Last Christmas I Gave You My Charts A Number Insight Dashboard
Published on April 19, 2021

If you like a freebie and you have an app that receives inbound SMS, then today's post is definitely for you.

We're going to take a look at the example Number Insight Dashboard, how you can take it away and install it for your own use and later create new graphs and visualisations for it.

Plus, you probably have a spare monitor kicking around the office that is just waiting to become the centre of attention this festive season.

The entire codebase can be found on the Nexmo Community GitHub account, and there is a live version available to remix on Glitch.

What The Dashboard Does

The application monitors an inbound webhook for SMS traffic. When a new message is received, information - or 'insight' - is gathered about the number that sent the message using the Nexmo Number Insight API.

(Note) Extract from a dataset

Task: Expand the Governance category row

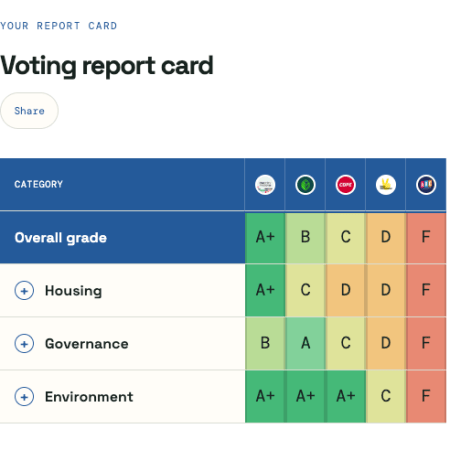Action: [24, 344]
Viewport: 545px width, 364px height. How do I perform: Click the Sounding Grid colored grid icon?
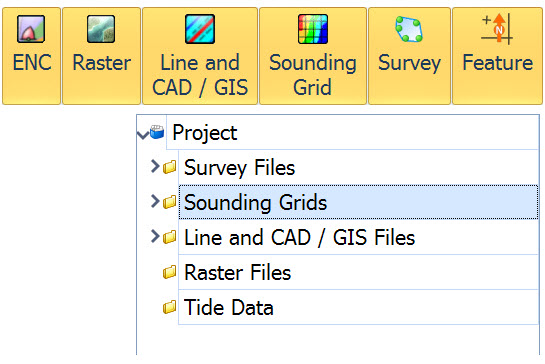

These insights are then stored in a hosted MongoDB database and displayed in a browser-based dashboard.

It comes with 3 pre-built visualisations out of the box:

  • Total number of messages broken down by carrier

  • Geographic spread of inbound messages

  • Total running cost of gathering all these insights

It looks like this"It looks like this"

What Does The Number Insight API Actually Do?

Number Insight API can be used to gather more information about telephone numbers that you have stored in your system. For example, they could be the telephone numbers stored as part of the contact details users had given you when they signed up.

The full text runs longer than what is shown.